In an affidavit supporting the Motion the Plaintiffs stated that all mortgage payments were up to date and that consequently the Defendant had no right to sell the properties although the Plaintiffs admitted that they had not repaid the capital sum of $300,000.00 and other charges due under the mortgage. They gave no undertaking in damages either in their affidavit or through their counsel.
The Defendant claims that it has the right to sell the properties notwithstanding the mortgage payments have never fallen into arrears because it says that the Plaintiffs have made no effort to pay the capital sum owing despite numerous promises to do so.
By letter dated 5th January 1999 the Defendant informed the Plaintiffs that it was unable to continue with banking facilities to the group and required full payment of the entire indebtedness no later than 31st January 1999.
I am satisfied that the Plaintiffs never kept numerous promises either to refinance their loan or sell the properties in question. The Defendant contends in these circumstances it has the right to tell the Plaintiffs it no longer wishes them to be its customers.
I refused to grant the Injunctions on the ground that the fact that no undertaking in damages had been given by the Plaintiffs was sufficient to refuse the application for Injunctions and relied on the decision of the Full Court of Victoria in National Australia Bank Ltd and Others v. Bond Brewing Holdings Ltd and Others [1991] VicRp 31; (1991) 1 V.R. 386, the judgment of the Full Court commencing at page 530.
In that case the Full Court held that the Judge at first instance had no right to appoint Receivers in the absence of an undertaking as to damages by the Plaintiffs because the Court had no power to award damages to the companies for any harm suffered by reason of the erroneous order appointing the Receivers.
The judgment of Brooking J. is particularly helpful on this question. For example at page 601 he said:
“On occasions it has been expressly said that without the usual undertaking the party enjoined is without remedy for the loss which the injunction has caused. The body of authority is substantial.”
He then cited numerous authorities for that proposition.
########
PROBLEM A => Copy the records from their start through the line containing "breadcrumb: aster_gdem_3.tms / show_3d TerrainView is", keeping every line exactly the same.
The records that come next have no connection to the court ruling above.

(Saved data entries)
########
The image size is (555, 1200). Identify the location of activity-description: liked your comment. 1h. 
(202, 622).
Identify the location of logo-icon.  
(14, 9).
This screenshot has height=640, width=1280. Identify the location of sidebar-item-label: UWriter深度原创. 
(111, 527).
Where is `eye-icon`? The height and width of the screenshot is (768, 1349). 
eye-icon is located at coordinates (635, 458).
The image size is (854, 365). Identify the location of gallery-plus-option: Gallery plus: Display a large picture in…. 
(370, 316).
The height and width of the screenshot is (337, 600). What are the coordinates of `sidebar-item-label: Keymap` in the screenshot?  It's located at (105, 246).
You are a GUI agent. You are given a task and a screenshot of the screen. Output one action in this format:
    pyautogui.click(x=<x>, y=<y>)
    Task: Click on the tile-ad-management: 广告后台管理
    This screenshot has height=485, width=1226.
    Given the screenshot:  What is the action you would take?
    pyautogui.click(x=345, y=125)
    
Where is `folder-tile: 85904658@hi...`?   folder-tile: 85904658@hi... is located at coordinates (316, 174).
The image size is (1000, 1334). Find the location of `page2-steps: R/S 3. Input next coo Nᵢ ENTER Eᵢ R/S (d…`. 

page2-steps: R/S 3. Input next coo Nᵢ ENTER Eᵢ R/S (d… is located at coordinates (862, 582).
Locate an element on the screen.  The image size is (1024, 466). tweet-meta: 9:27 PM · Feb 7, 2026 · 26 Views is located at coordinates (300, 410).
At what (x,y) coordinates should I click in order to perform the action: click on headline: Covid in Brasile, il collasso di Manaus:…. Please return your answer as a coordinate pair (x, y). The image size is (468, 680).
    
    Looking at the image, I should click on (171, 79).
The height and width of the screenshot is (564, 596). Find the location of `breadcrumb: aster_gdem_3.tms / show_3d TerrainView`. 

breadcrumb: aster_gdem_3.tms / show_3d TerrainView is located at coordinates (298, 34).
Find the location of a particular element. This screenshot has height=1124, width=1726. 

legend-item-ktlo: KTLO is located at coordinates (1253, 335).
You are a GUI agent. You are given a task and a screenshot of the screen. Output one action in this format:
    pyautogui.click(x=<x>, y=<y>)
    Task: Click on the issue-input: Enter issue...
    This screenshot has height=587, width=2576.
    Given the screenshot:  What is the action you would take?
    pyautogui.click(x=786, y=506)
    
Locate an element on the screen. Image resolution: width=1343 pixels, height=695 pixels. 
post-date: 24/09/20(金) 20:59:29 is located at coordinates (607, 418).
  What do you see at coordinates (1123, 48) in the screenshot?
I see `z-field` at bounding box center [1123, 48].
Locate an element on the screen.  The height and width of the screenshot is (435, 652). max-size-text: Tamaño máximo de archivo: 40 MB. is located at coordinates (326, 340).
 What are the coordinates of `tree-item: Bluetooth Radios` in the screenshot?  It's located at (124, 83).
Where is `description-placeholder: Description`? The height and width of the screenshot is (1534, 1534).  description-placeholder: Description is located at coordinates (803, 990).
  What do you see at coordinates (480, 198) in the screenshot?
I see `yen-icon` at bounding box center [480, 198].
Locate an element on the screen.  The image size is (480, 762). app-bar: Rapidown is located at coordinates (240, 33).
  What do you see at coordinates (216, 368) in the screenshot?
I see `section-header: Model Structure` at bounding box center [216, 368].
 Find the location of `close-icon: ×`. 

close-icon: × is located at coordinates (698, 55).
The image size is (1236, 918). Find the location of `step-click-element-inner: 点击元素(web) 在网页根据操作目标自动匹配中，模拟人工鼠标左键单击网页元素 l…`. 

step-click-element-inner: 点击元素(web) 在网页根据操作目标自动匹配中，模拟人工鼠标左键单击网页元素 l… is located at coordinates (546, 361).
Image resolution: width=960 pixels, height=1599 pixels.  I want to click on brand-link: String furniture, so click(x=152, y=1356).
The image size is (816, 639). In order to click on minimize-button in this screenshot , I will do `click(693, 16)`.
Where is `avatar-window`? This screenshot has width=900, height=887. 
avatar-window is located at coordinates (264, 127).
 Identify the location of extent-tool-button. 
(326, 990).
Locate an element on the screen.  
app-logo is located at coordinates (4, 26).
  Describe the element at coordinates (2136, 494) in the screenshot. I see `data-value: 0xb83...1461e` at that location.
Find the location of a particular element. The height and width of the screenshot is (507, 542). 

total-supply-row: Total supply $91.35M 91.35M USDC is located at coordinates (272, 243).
########
PROBLEM B => In the court ruling, what capital sum did the Plaintiffs admit they had not repaid?

WRITTEN REPLY A =>
The image size is (555, 1200). Identify the location of activity-description: liked your comment. 1h. 
(202, 622).
Identify the location of logo-icon.  
(14, 9).
This screenshot has height=640, width=1280. Identify the location of sidebar-item-label: UWriter深度原创. 
(111, 527).
Where is `eye-icon`? The height and width of the screenshot is (768, 1349). 
eye-icon is located at coordinates (635, 458).
The image size is (854, 365). Identify the location of gallery-plus-option: Gallery plus: Display a large picture in…. 
(370, 316).
The height and width of the screenshot is (337, 600). What are the coordinates of `sidebar-item-label: Keymap` in the screenshot?  It's located at (105, 246).
You are a GUI agent. You are given a task and a screenshot of the screen. Output one action in this format:
    pyautogui.click(x=<x>, y=<y>)
    Task: Click on the tile-ad-management: 广告后台管理
    This screenshot has height=485, width=1226.
    Given the screenshot:  What is the action you would take?
    pyautogui.click(x=345, y=125)
    
Where is `folder-tile: 85904658@hi...`?   folder-tile: 85904658@hi... is located at coordinates (316, 174).
The image size is (1000, 1334). Find the location of `page2-steps: R/S 3. Input next coo Nᵢ ENTER Eᵢ R/S (d…`. 

page2-steps: R/S 3. Input next coo Nᵢ ENTER Eᵢ R/S (d… is located at coordinates (862, 582).
Locate an element on the screen.  The image size is (1024, 466). tweet-meta: 9:27 PM · Feb 7, 2026 · 26 Views is located at coordinates (300, 410).
At what (x,y) coordinates should I click in order to perform the action: click on headline: Covid in Brasile, il collasso di Manaus:…. Please return your answer as a coordinate pair (x, y). The image size is (468, 680).
    
    Looking at the image, I should click on (171, 79).
The height and width of the screenshot is (564, 596). Find the location of `breadcrumb: aster_gdem_3.tms / show_3d TerrainView`. 

breadcrumb: aster_gdem_3.tms / show_3d TerrainView is located at coordinates (298, 34).

WRITTEN REPLY B => $300,000.00